In one of our recent blog posts, we mentioned the importance of making sure your backup electric generator is in proper working order before the cold winter months arrive. This preparation should include many safety items to cross of the list as well.

According to the US Consumer Product Safety commission, electric generators are one of the biggest culprits when it comes to non-fire related CO (carbon monoxide) deaths and injuries in homes and apartments. Some studies even suggest that these units cause more CO related harm than furnaces, water heaters and ovens combined.

There’s a long list of items that owners of electric generators should keep in mind before, during and after using this equipment—all of which should be carefully read and understood from the generator’s owner’s manual.
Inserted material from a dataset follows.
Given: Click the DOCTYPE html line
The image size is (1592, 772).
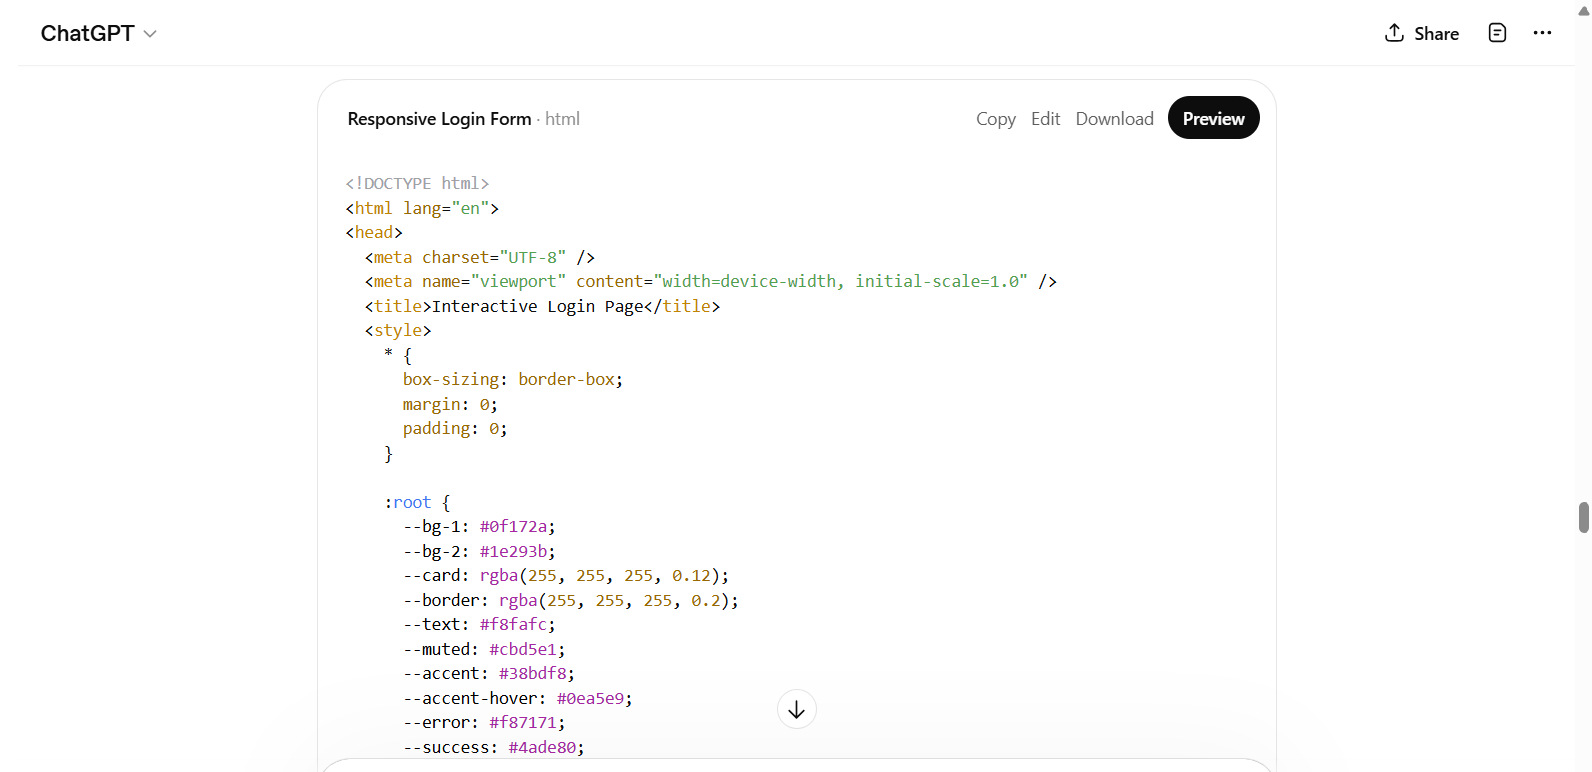Looking at the screenshot, I should [417, 184].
But, we thought we’d share a few tips on the blog to keep in mind on this topic.

  • Keep electric generators a safe distance away from your house. Generators should always be kept outside at least 20 feet from any space in which people live or spend a lot of time. This safe distance prevents inhalation of this harmful, odorless gas and can prevent other accidents associated with generators.
  • Never place a running generator inside an enclosed space. While it may seem like common sense to avoid, many electric generator owners leave this equipment in enclosed areas such as garages and sheds while running. Even if doors are open in these enclosures, CO from the generators can build up quickly air and cause a great deal of harm, or worse.
  • Make sure your CO detector is on and working. Whenever you find yourself in need of an electric generator, it’s a good idea to make it a habit to test your home’s carbon monoxide detectors before use. Even if you’re sure it’s in proper working order, a simple double-check test can’t hurt.
  • Hire a professional electrician or contractor to install it correctly. Professionals, such as our team at BelRed, have a high level of training when it comes to these types of home safety issues. Aside from risks of carbon monoxide poisoning, electric generator installation comes with risks of electrocution. Make sure your generator is properly installed if it’s hooked up to a permanent power source for your home.

We hope you’re able to avoid major power outages, but unfortunately that’s next to impossible over a long period of time. It’s always good to be prepared with equipment like electric generators. It’s even better to make sure you’re properly prepared to use them.